1. Anytime you save a product in admin, we get a 500 server error. The product saves, but it’s quite annoying.
read server error log, and magento logs, just tail -f them and see whats going on during that call.
2. our magento import script from stoneedge won’t import orders and gives me 503 Bad Gateway Error. So we can’t import orders. This error is in nginx for the import script
2013/01/31 07:45:30 [error] 15417#0: *435945 recv() failed (104: Connection reset by peer) while reading response header from upstream, client: 173.14.230.102, server: www.campsaver.com, request: “POST /magento-import.php HTTP/1.1”, upstream: “fastcgi://127.0.0.1:9000”, host: “www.campsaver.com”
script died, nginx cant read anymore
3. this error is all over the place in nginx error logs too. Every few minutes.
2013/01/31 23:53:06 [error] 15430#0: *1176895 recv() failed (104: Connection reset by peer) while reading response header from upstream, client: 209.85.238.209, server: www.campsaver.com, request: “GET /mens-clothing/men-s-shirts?brand=254 HTTP/1.1”, upstream: “fastcgi://127.0.0.1:9000”, host: “www.campsaver.com”
4. These errors are all over my php-fpm error logs
Jan 31 23:56:40.551917 [WARNING] [pool www] child 32011 exited on signal 7 SIGBUS after 8332.830655 seconds from start Jan 31 23:56:40.552514 [NOTICE] [pool www] child 935 started Jan 31 23:56:51.018778 [WARNING] [pool www] child 675 exited on signal 7 SIGBUS after 1080.377420 seconds from start Jan 31 23:56:51.019400 [NOTICE] [pool www] child 936 started Jan 31 23:57:07.588714 [WARNING] [pool www] child 601 exited on signal 7 SIGBUS after 1456.255594 seconds from start Jan 31 23:57:07.589324 [NOTICE] [pool www] child 940 started Jan 31 23:57:51.147662 [WARNING] [pool www] child 32037 exited on signal 7 SIGBUS after 8302.292151 seconds from start Jan 31 23:57:51.148279 [NOTICE] [pool www] child 942 started Jan 31 23:58:33.067957 [WARNING] [pool www] child 843 exited on signal 7 SIGBUS after 430.257647 seconds from start Jan 31 23:58:33.068582 [NOTICE] [pool www] child 944 started
this is a bug plus configuration specific.
easiest solution to start with - upgrade php, overwriting previous configs, and disable apc.
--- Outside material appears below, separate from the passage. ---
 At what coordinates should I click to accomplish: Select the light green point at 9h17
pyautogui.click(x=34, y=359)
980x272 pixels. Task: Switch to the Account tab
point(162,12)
read logs and see that everything is working good. as i said there is no point to debug anything if you have first php-fpm release in 5.3 branch.
upgrade till 5.3.21.
as long as you have rpm’s and updated repositories you can upgrade php,
then configure and restart. no downtime and you do this on none peak times,
you can even check dependencies before you run upgrade.
apc needs to be disabled few hours, then you can plug it in. and read logs again.
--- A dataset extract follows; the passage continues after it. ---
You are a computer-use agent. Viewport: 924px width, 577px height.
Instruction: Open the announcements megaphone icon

there is eaccelerator as well, works sometimes even better.
disable full page cache and apc and run
ab -c 1 -n 1 http://www.campsaver.com/
then restart with apc
see speed, read logs and enable full page cache if good.
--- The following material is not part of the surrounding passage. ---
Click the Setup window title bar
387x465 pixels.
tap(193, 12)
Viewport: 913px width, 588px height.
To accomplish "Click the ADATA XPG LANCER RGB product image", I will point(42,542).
We do find this odd, you have highly configured servers with external order management and we would have thought you were hosting where this would not happen. On that note, MySQL and Memcache are best to have their own servers, Magento is burst CPU intensive. The configuration of all parts is more art than science, this combination works perfectly for ourselves. Our main suggestion is to start from the beginning and have the most minimal configuration adding incrementally until things start failing.